### What this task involves:
Could you write out each of the records below exactly?

** Opening Exercise data block **

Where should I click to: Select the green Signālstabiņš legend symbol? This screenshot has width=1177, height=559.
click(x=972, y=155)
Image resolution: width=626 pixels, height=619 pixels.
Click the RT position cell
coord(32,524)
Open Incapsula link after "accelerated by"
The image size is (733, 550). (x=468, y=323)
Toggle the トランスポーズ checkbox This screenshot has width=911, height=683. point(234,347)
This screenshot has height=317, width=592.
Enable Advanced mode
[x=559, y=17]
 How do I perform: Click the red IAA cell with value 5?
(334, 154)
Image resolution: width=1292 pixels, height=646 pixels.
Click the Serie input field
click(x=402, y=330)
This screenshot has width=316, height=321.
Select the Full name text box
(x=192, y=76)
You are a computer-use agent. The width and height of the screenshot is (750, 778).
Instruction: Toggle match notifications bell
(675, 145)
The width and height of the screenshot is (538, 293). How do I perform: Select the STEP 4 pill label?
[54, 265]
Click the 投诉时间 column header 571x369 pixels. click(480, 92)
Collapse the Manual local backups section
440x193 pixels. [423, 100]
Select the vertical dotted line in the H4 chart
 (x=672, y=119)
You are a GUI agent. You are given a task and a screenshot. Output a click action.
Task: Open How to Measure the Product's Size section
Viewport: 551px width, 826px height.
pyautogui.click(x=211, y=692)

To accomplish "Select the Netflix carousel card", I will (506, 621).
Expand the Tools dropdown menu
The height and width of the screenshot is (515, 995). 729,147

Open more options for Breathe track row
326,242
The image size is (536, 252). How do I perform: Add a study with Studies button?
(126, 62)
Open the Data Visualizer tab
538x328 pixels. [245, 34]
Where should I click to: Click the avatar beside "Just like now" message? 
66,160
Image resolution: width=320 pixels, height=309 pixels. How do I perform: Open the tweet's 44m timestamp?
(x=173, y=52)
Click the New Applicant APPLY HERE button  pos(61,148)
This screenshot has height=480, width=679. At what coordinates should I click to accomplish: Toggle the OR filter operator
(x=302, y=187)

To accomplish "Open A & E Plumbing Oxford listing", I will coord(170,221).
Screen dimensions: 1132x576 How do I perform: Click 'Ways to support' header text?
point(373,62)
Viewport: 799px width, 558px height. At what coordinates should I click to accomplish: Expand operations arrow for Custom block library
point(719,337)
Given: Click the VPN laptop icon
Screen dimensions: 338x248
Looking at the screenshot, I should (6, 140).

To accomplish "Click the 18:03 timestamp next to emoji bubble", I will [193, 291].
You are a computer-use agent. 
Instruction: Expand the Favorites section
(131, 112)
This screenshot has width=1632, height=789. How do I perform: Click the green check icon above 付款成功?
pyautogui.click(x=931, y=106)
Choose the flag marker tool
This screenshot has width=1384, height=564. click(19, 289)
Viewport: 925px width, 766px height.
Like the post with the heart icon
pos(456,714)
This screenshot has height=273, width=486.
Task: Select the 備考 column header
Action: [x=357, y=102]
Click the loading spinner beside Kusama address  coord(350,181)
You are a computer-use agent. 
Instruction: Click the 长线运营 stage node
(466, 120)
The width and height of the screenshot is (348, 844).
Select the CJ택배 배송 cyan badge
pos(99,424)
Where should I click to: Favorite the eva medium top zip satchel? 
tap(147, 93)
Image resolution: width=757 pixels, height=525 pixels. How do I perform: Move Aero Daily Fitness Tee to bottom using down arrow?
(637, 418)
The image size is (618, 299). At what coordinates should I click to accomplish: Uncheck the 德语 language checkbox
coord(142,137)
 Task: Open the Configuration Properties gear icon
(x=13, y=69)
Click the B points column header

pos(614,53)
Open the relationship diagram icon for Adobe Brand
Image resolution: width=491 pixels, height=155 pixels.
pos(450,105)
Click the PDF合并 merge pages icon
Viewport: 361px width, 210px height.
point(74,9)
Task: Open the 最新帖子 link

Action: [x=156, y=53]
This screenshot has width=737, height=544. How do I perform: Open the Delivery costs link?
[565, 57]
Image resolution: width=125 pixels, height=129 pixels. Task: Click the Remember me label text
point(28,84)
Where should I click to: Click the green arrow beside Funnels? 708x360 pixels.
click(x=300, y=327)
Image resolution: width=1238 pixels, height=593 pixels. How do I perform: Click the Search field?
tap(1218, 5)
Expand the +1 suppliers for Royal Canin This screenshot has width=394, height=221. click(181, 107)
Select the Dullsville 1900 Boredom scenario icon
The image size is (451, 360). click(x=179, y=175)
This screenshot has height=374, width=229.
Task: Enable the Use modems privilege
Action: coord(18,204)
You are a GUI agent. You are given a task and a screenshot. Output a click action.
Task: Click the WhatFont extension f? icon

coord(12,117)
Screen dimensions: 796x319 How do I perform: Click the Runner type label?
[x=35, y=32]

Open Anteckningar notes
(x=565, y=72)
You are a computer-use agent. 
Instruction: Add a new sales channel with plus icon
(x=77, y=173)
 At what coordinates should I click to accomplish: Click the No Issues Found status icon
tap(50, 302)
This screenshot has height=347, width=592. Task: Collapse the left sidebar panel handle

** Closing Exercise data block **

### Completed exercise:
Where should I click to: Select the green Signālstabiņš legend symbol? This screenshot has width=1177, height=559.
click(x=972, y=155)
Image resolution: width=626 pixels, height=619 pixels.
Click the RT position cell
coord(32,524)
Open Incapsula link after "accelerated by"
The image size is (733, 550). (x=468, y=323)
Toggle the トランスポーズ checkbox This screenshot has width=911, height=683. point(234,347)
This screenshot has height=317, width=592.
Enable Advanced mode
[x=559, y=17]
 How do I perform: Click the red IAA cell with value 5?
(334, 154)
Image resolution: width=1292 pixels, height=646 pixels.
Click the Serie input field
click(x=402, y=330)
This screenshot has width=316, height=321.
Select the Full name text box
(x=192, y=76)
You are a computer-use agent. The width and height of the screenshot is (750, 778).
Instruction: Toggle match notifications bell
(675, 145)
The width and height of the screenshot is (538, 293). How do I perform: Select the STEP 4 pill label?
[54, 265]
Click the 投诉时间 column header 571x369 pixels. click(480, 92)
Collapse the Manual local backups section
440x193 pixels. [423, 100]
Select the vertical dotted line in the H4 chart
 (x=672, y=119)
You are a GUI agent. You are given a task and a screenshot. Output a click action.
Task: Open How to Measure the Product's Size section
Viewport: 551px width, 826px height.
pyautogui.click(x=211, y=692)

To accomplish "Select the Netflix carousel card", I will (506, 621).
Expand the Tools dropdown menu
The height and width of the screenshot is (515, 995). 729,147

Open more options for Breathe track row
326,242
The image size is (536, 252). How do I perform: Add a study with Studies button?
(126, 62)
Open the Data Visualizer tab
538x328 pixels. [245, 34]
Where should I click to: Click the avatar beside "Just like now" message? 
66,160
Image resolution: width=320 pixels, height=309 pixels. How do I perform: Open the tweet's 44m timestamp?
(x=173, y=52)
Click the New Applicant APPLY HERE button  pos(61,148)
This screenshot has height=480, width=679. At what coordinates should I click to accomplish: Toggle the OR filter operator
(x=302, y=187)

To accomplish "Open A & E Plumbing Oxford listing", I will coord(170,221).
Screen dimensions: 1132x576 How do I perform: Click 'Ways to support' header text?
point(373,62)
Viewport: 799px width, 558px height. At what coordinates should I click to accomplish: Expand operations arrow for Custom block library
point(719,337)
Given: Click the VPN laptop icon
Screen dimensions: 338x248
Looking at the screenshot, I should (6, 140).

To accomplish "Click the 18:03 timestamp next to emoji bubble", I will [193, 291].
You are a computer-use agent. 
Instruction: Expand the Favorites section
(131, 112)
This screenshot has width=1632, height=789. How do I perform: Click the green check icon above 付款成功?
pyautogui.click(x=931, y=106)
Choose the flag marker tool
This screenshot has width=1384, height=564. click(19, 289)
Viewport: 925px width, 766px height.
Like the post with the heart icon
pos(456,714)
This screenshot has height=273, width=486.
Task: Select the 備考 column header
Action: [x=357, y=102]
Click the loading spinner beside Kusama address  coord(350,181)
You are a computer-use agent. 
Instruction: Click the 长线运营 stage node
(466, 120)
The width and height of the screenshot is (348, 844).
Select the CJ택배 배송 cyan badge
pos(99,424)
Where should I click to: Favorite the eva medium top zip satchel? 
tap(147, 93)
Image resolution: width=757 pixels, height=525 pixels. How do I perform: Move Aero Daily Fitness Tee to bottom using down arrow?
(637, 418)
The image size is (618, 299). At what coordinates should I click to accomplish: Uncheck the 德语 language checkbox
coord(142,137)
 Task: Open the Configuration Properties gear icon
(x=13, y=69)
Click the B points column header

pos(614,53)
Open the relationship diagram icon for Adobe Brand
Image resolution: width=491 pixels, height=155 pixels.
pos(450,105)
Click the PDF合并 merge pages icon
Viewport: 361px width, 210px height.
point(74,9)
Task: Open the 最新帖子 link

Action: [x=156, y=53]
This screenshot has width=737, height=544. How do I perform: Open the Delivery costs link?
[565, 57]
Image resolution: width=125 pixels, height=129 pixels. Task: Click the Remember me label text
point(28,84)
Where should I click to: Click the green arrow beside Funnels? 708x360 pixels.
click(x=300, y=327)
Image resolution: width=1238 pixels, height=593 pixels. How do I perform: Click the Search field?
tap(1218, 5)
Expand the +1 suppliers for Royal Canin This screenshot has width=394, height=221. click(181, 107)
Select the Dullsville 1900 Boredom scenario icon
The image size is (451, 360). click(x=179, y=175)
This screenshot has height=374, width=229.
Task: Enable the Use modems privilege
Action: coord(18,204)
You are a GUI agent. You are given a task and a screenshot. Output a click action.
Task: Click the WhatFont extension f? icon

coord(12,117)
Screen dimensions: 796x319 How do I perform: Click the Runner type label?
[x=35, y=32]

Open Anteckningar notes
(x=565, y=72)
You are a computer-use agent. 
Instruction: Add a new sales channel with plus icon
(x=77, y=173)
 At what coordinates should I click to accomplish: Click the No Issues Found status icon
tap(50, 302)
This screenshot has height=347, width=592. Task: Collapse the left sidebar panel handle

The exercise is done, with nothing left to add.